RTG Lecture Abstracts

Wilderich Tuschmann: Moduli spaces of Riemannian metrics.
Consider a smooth manifold with a Riemannian metric satisfying some sort of curvature or other geometric constraint like, for example, positive scalar curvature, nonnegative Ricci or negative sectional curvature, being Einstein, Kähler, Sasaki, etc. A natural question to ponder is then what the space of all such metrics does look like. Moreover, one can also pose this question for corresponding moduli spaces of metrics, i.e., quotients of the former by (suitable subgroups of) the diffeomorphism group of the manifold, acting by pulling back metrics.
These spaces are customarily equipped with the topology of smooth convergence on compact subsets and the quotient topology, respectively, and their topological properties then provide the right means to measure 'how many' different metrics and geometries the given manifold actually does exhibit; but one can topologize and view those also in very different manners.

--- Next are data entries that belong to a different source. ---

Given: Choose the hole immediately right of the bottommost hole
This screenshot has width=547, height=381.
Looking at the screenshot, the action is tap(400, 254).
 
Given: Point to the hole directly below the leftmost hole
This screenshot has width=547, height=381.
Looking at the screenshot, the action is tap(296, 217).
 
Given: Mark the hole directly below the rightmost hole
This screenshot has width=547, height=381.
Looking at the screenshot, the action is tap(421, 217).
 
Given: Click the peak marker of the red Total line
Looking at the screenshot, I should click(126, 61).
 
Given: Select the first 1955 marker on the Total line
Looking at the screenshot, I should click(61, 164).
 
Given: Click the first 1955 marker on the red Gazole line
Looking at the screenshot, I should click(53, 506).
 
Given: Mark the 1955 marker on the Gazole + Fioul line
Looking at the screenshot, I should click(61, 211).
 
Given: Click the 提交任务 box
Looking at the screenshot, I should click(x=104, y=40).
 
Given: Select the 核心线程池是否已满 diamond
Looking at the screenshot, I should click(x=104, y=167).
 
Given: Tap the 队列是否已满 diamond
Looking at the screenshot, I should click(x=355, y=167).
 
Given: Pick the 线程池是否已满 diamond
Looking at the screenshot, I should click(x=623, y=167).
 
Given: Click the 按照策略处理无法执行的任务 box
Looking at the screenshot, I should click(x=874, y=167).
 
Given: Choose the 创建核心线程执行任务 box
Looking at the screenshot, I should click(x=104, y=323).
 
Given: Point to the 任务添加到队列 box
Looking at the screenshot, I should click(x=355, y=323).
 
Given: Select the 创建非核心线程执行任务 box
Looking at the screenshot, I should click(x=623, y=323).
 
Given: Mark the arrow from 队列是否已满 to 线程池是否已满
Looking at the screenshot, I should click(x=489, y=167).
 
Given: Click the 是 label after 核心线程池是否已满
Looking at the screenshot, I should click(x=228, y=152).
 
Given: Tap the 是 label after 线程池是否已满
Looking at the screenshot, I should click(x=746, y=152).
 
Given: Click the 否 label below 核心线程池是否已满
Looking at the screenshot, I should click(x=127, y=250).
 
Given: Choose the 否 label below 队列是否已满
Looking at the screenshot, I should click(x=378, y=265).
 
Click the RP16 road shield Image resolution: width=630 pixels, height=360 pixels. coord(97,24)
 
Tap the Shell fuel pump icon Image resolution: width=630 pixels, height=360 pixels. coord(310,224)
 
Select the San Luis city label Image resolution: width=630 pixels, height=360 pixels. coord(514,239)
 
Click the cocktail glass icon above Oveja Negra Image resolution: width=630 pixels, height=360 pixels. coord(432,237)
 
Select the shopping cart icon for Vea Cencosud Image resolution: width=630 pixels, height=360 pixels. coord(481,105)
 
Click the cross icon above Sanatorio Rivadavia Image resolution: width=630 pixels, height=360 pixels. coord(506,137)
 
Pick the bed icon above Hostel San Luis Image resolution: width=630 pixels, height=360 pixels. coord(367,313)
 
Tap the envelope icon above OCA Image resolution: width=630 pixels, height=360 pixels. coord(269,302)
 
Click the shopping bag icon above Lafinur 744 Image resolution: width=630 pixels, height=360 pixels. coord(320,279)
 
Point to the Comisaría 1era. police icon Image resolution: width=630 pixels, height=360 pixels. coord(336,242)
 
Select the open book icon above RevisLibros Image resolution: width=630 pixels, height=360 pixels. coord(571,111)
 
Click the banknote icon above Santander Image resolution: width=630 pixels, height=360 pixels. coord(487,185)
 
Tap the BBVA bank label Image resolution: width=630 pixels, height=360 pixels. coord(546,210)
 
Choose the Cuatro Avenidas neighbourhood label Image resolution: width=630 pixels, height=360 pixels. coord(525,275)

The study of spaces of metrics and their moduli has been a topic of interest for differential geometers, global and geometric analysts and topologists alike, and in the course I will introduce to and survey main results and open questions in the field with a focus on nonnegative Ricci or sectional curvature as well as other lower curvature bounds on closed and open manifolds, and, in particular, also discuss broader nontraditional approaches from metric geometry and analysis to these objects and topics.
Ana Chavez Caliz: A glimpse to Projective GeometryIn his book "Projective Geometry", Harold Coxeter introduces projective geometry by stating:
"Is it possible to develop a geometry having no circles, no distances, no angles, no intermediacy (or 'betweenness'), and no parallelism? Surprisingly, the answer is Yes; what remains is projective geometry: a beautiful and intricate system of propositions, simpler than Euclid's, but not too simple to be interesting."
And, in words of Arthur Cayley,
"Metrical geometry is thus part of descriptive geometry, and descriptive geometry is all geometry."
Thus, working with geometrical objects in the frame of Projective geometry allows us to see beyond angles and distances and explore the most fundamental geometric structures and incidence relations.
We plan to go over some basic definitions on projective geometry, and show how affine geometry fits in this geometrical model. We will talk about Configuration theorems, and some geometric spaces (like spaces of lines, polygons, to mention a few) that have a natural projective structure.